The composition of protein complexes in M and BS thylakoids of maize leaves under drought stress. (A) Membranes (15 μg Chl) in M thylakoids were solubilized with 1% n-dodecyl β-D-maltoside (DDM) and loaded onto 4%–12% acrylamide Blue-Native gel. (B) Membranes (15 μg Chl) in BS thylakoids were solubilized with 2% DDM and loaded onto 4%–12% acrylamide Blue-Native gel. The bands of BN-PAGE were confirmed by immunoblotting with CP43, D1, Lhcb1, and PsaA specific antibodies (on the right).
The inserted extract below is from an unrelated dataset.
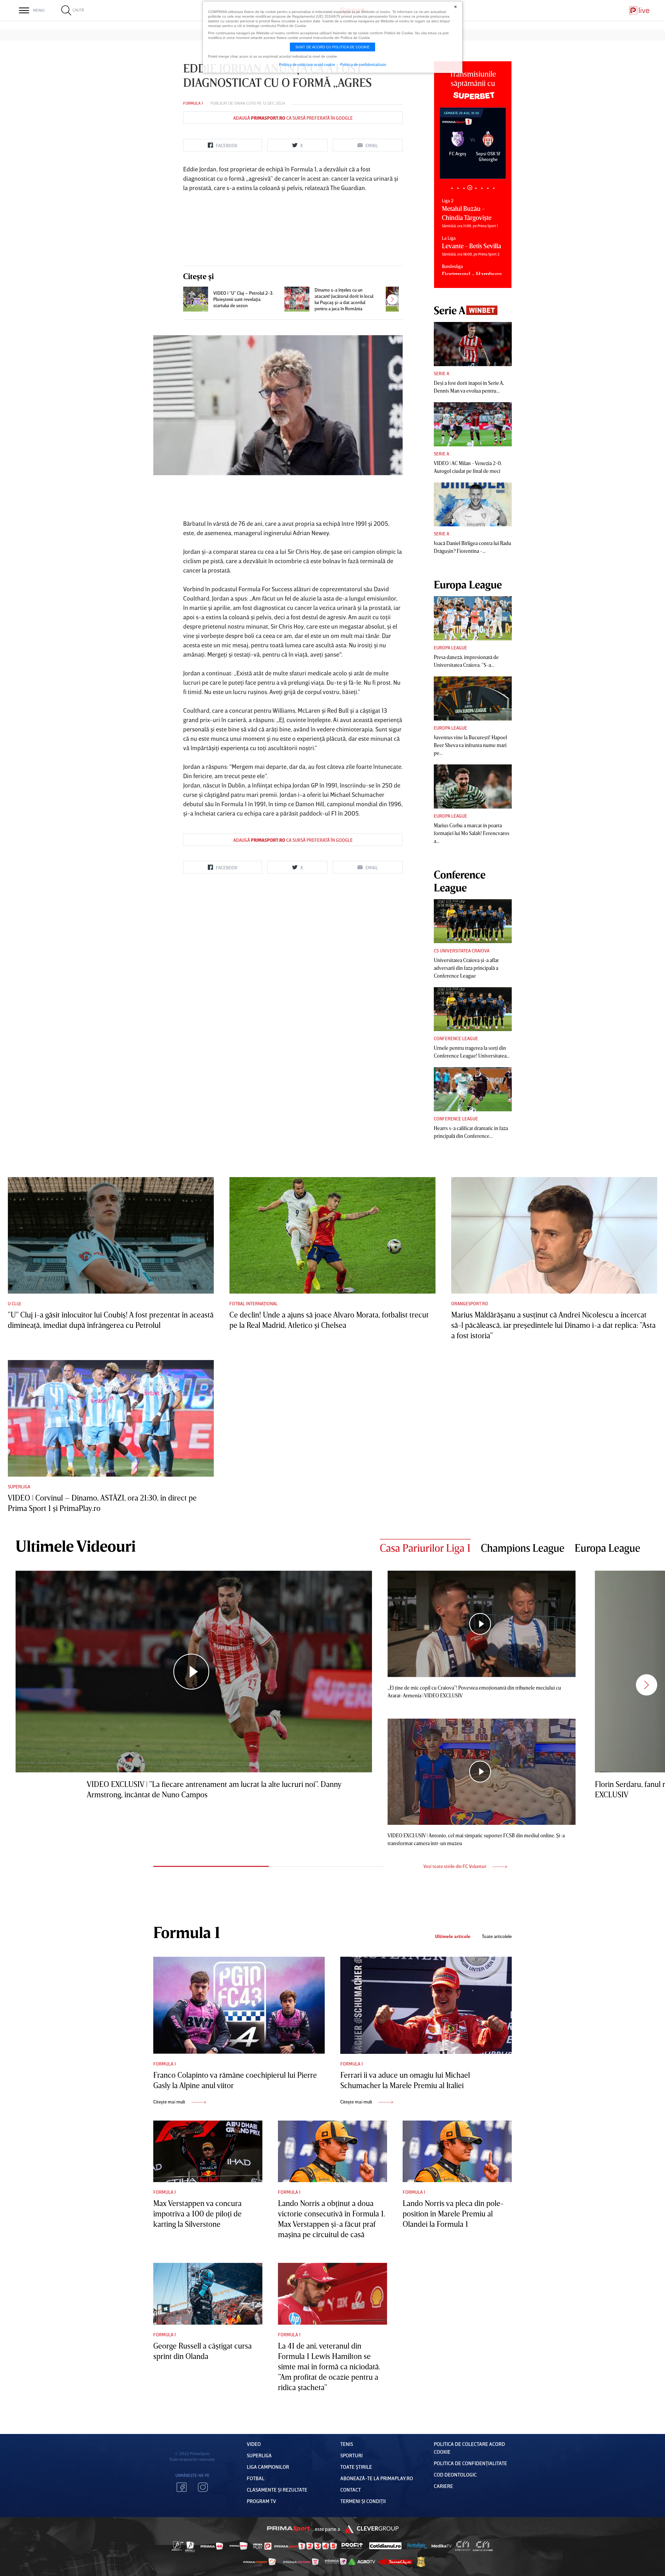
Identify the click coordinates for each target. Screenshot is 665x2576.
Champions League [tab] (522, 1548)
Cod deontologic (455, 2474)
The control line of the BN gel was selected for immunodetection. The results shown are representative of those obtained in at least three independent experiments. CK, S1, S2, and S3 represent, respectively, the well-watered, mild drought, moderate drought and severe drought treatments.

Figure 8

Transmission electron microscope analysis of chloroplasts in maize leaves exposed to progressive drought stress. GL and SL represent, respectively, the grana lamellae and stroma lamellae of mesophyll thylakoids, and SG represents starch grain. CK, well-watered control; S1, mild drought stress; S2, moderate drought stress; and S3, severe drought stress.